▶ Consigne
Restituez mot pour mot le passage du texte sur le transhumanisme situé entre « Que le premier » et « de la survivabilité. », bornes incluses.

▶ Document
Deus ex machina (ou pourquoi nous avons toujours été transhumains)

Hazukashi
8 min readOct 25, 2016

Que le premier qui me parle de nature humaine sacrée et inviolable aille vivre tout nu dans les Causses en hiver. Voir un peu comment il s’en sort, à l’état de nature. Cela fait déjà pas mal de temps qu’on la viole, la nature humaine, voyez-vous. Nous modifions notre être depuis le néolithique grosso modo, à quelques jours près… Depuis que nous avons commencé à tailler des silex, prothèses pour pallier notre absence de griffes. Prologue de notre long et inexorable processus de fusion avec l’Outil. Lui et nous, avons évolué en parallèle et en symbiose. Nous n’avons pas le choix. Nous sommes un agent mutagène radical évoluant en permanence au contact de notre environnement et altérant tout. Simple mécanique évolutionniste d’optimisation de la survivabilité.

Regardez vaches, veaux, cochons… Ils ont bien changé à notre contact, les aurochs, les sangliers, les mammouths, les loups… Chats, chiens, poulets… Dans 3000 ans, ils seront encore autre chose, sans doute entièrement synthétiques… Volailles sans têtes, chatons mécaniques, moutons électriques… Ils me font rire les écolos. Tous les animaux de la ferme, ainsi que toutes les races de chats et de chiens devraient être des abominations à détruire par le feu à leurs yeux, s’ils faisaient preuve d’un peu d’honnêteté intellectuelle. Comparé au grotesque d’un bouledogue qui se bave dessus, le maïs Monsanto, c’est du pipi de chat ! De lynx, pardon.

▶ Données fournies
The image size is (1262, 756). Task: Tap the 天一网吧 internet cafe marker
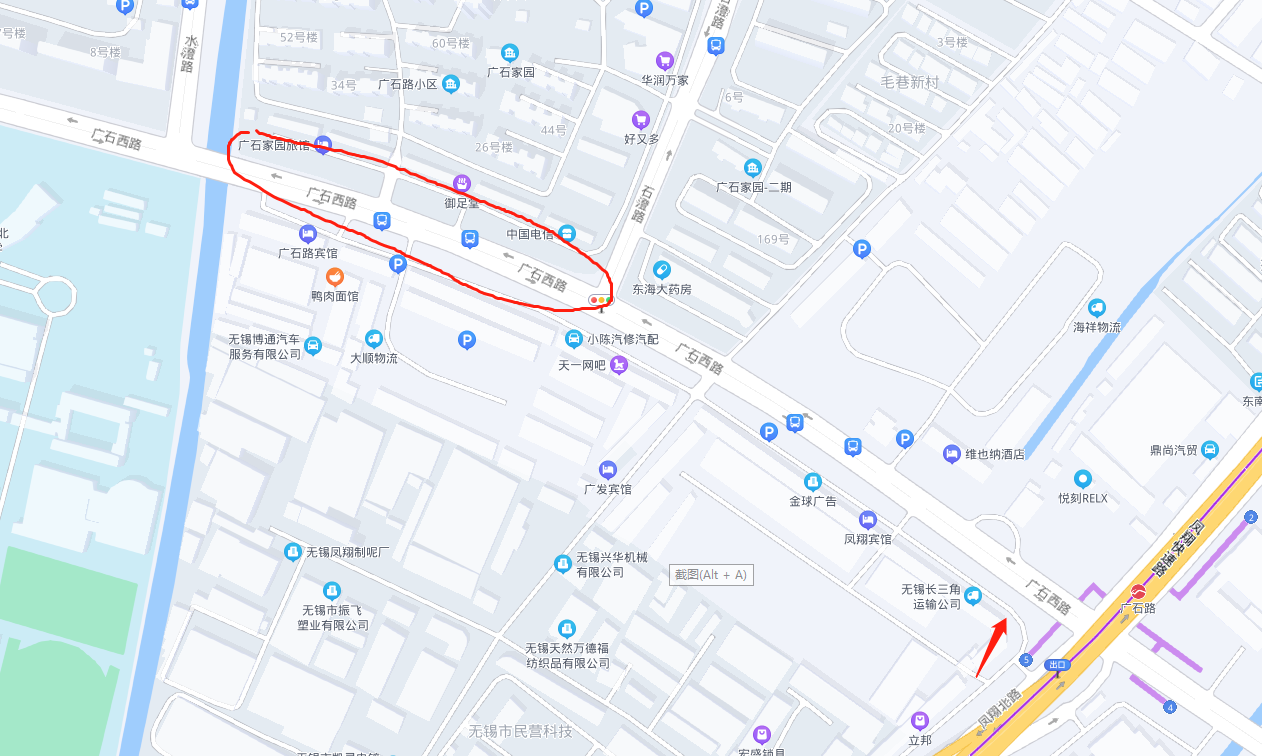tap(620, 365)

▶ Réponse attendue
Que le premier qui me parle de nature humaine sacrée et inviolable aille vivre tout nu dans les Causses en hiver. Voir un peu comment il s’en sort, à l’état de nature. Cela fait déjà pas mal de temps qu’on la viole, la nature humaine, voyez-vous. Nous modifions notre être depuis le néolithique grosso modo, à quelques jours près… Depuis que nous avons commencé à tailler des silex, prothèses pour pallier notre absence de griffes. Prologue de notre long et inexorable processus de fusion avec l’Outil. Lui et nous, avons évolué en parallèle et en symbiose. Nous n’avons pas le choix. Nous sommes un agent mutagène radical évoluant en permanence au contact de notre environnement et altérant tout. Simple mécanique évolutionniste d’optimisation de la survivabilité.